We can assume, without loss of generality, that $i \le j$.

Entry $(A_n)_{i,j}$ is the product of the $i$th row of the first matrix by the $j$th column of the second, i.e., is obtained by taking the dot product of

$\color{red}{a}[u^{i-1} \ u^{i-2} \ \cdots \ u^2 \ 1 ]$ and $\color{red}{a}[u^{j-1} \ u^{j-2} \ \cdots \ u^2 \ 1 ]$

giving :

$$\color{red}{a^2}(u^{i+j-2}+u^{i+j-4}+\cdots+u^{j-i})$$

$$=\color{red}{a^2}u^{j-i}(u^{2i-2}+u^{2i-4}+\cdots+1)\tag{1}$$

The sum within parentheses being a geometric series with ratio $u^{2}$, (1) can be transformed into :

$$\color{red}{a^2}u^{j-i}\frac{1-u^{2i}}{1-u^{2}}$$

$$=u^{j-i}(1-u^{2i})=u^{j-i}-u^{i+j}$$

as desired.

Remarks about matrix $A_n$ :

1. $A_n$ can be interpreted (up to a constant factor) as the covariance matrix of an Ornstein–Uhlenbeck process. As such, it is positive (semi) definite.
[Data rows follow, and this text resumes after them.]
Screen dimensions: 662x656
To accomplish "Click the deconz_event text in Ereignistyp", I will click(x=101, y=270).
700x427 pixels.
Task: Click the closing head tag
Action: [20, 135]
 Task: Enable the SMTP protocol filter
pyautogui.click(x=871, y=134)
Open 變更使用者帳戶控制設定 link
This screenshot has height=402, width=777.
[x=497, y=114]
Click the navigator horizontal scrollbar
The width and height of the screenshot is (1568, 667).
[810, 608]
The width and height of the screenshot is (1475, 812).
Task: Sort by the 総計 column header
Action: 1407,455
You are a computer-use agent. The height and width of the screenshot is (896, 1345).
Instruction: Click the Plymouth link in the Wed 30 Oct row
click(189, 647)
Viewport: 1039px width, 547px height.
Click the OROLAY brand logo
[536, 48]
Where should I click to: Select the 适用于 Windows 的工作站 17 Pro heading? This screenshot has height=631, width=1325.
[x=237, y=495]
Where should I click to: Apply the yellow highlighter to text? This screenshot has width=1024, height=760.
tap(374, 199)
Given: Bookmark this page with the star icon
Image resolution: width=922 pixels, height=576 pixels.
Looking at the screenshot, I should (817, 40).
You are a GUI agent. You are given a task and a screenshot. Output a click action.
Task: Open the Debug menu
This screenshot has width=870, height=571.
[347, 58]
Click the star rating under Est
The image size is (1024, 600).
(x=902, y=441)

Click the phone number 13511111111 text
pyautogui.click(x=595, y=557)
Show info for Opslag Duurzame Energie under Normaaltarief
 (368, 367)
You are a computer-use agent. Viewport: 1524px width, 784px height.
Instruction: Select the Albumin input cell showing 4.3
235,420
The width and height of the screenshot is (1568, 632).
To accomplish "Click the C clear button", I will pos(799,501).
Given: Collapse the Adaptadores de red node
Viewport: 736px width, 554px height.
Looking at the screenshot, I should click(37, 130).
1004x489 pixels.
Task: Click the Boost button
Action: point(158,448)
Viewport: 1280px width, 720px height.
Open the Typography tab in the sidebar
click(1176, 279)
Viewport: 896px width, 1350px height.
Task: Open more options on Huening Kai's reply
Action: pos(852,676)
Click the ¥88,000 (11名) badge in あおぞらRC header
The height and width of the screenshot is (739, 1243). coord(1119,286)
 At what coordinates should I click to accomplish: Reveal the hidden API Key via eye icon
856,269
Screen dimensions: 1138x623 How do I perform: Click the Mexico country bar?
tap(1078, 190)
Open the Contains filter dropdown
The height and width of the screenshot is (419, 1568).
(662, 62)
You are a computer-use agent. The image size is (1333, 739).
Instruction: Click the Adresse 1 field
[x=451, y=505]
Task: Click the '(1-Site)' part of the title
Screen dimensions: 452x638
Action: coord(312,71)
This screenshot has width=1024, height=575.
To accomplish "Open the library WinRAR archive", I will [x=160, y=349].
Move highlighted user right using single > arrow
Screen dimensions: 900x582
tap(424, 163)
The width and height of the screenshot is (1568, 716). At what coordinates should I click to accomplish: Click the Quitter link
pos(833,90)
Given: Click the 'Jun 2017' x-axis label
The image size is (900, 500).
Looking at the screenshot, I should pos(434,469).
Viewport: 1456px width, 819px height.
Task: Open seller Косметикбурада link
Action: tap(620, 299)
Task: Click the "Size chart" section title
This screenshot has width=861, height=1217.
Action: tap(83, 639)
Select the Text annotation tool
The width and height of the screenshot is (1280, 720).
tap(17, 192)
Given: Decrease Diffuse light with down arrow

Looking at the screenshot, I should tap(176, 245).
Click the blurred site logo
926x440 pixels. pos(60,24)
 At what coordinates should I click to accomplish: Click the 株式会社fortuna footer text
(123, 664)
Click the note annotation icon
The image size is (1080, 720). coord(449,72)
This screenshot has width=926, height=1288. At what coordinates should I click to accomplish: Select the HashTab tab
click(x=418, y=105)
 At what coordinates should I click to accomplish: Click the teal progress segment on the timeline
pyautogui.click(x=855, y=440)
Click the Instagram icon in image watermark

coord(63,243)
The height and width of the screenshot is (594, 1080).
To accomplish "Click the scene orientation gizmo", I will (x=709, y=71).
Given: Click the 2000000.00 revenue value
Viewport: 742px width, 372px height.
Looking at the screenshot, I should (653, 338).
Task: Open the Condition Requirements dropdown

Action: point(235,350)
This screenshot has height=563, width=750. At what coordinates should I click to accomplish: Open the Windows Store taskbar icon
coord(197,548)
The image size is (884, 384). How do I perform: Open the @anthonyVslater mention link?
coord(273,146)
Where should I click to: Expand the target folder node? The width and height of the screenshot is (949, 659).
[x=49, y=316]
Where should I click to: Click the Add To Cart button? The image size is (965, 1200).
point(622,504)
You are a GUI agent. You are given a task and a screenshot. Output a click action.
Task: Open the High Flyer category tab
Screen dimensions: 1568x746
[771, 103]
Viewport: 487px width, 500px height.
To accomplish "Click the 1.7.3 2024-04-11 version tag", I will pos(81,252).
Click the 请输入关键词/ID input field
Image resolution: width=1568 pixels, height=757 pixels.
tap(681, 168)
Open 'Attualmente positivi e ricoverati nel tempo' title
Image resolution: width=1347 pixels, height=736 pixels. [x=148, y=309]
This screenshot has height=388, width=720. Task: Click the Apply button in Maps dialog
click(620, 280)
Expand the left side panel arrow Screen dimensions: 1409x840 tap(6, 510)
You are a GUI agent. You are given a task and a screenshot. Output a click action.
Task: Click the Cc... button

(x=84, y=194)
2. $A_n$ can be seen as a rank-one perturbation of a so-called KMS matrix ; see here.

3. The inverse of $A_n$ is a Toeplitz tridiagonal matrix. We could use this property in order to obtain its eigenvalues and show they are all positive.

Answer 2

Computations of the first several cases suggest that $$ (x_1,\dots,x_n)^T A_n (x_1,\dots,x_n) = (1-u^2) \sum_{k=1}^n \biggl( \sum_{\ell=k}^n u^{\ell-k} x_\ell \biggr)^2, $$ which would imply that $A_n$ is positive definite. For example, \begin{multline*} \frac{(x_1,x_2,x_3,x_4)^T A_4(x_1,x_2,x_3,x_4)}{1-u^2} \\ = (x_1+ux_2+u^2x_3+u^3x_4)^2 + (x_2+ux_3+u^2x_2)^2 + (x_3+ux_4)^2 + x_4^2. \end{multline*}

Answer 3

The determinant of $A_n$ can easily be computed by subtracting each row, multiplied by $u$, from the next row: $$ \det(A_n) = \begin{vmatrix} 1-u^2 & * & * & * & \cdots & * \\ 0 & 1-u^2 & * & * & \cdots & * \\ 0 & 0 & 1-u^2 & * & \cdots & * \\ \vdots & \vdots & \ddots & \ddots & \ddots & \vdots \\ 0 & 0 & \cdots & 0 & 1-u^2 & *\\ 0 & 0 & \cdots & 0 & 0 & 1-u^2 \end{vmatrix} = (1-u^2)^n $$ This shows that all principal minors of $A_n$ have a positive determinant, so that $A_n$ is positive definite by Sylvester's criterion if $|u| < 1$.

Answer 4

Consider the matrix

$$A = \left(\frac{x_{\max(i,j)}}{x_{\min(i,j)}}- x_i \cdot x_j\right)_{1\le i,j \le n}$$

( $x_i = q^{i}$ we get our problem). Inspired by the solution of Jean Marie, we get the (square-root-free) Cholesky decomposition of the matrix $A$

$$A = L \cdot D\cdot U$$

where $L$ is the lower triangular with entries $\frac{x_i}{x_j}$, for $i \ge j$, $U = U^{t}$, and $D$ is the diagonal matrix with entries $1- \frac{x_i^2}{x_{i-1}^2}$, $i=1,\ldots, n$. ( $x_0 \colon = 1$). Conclude

If $x_i$ are real and $1> x_1^2 > \ldots >x_n^2$, then the matrix $A$ is positive definite.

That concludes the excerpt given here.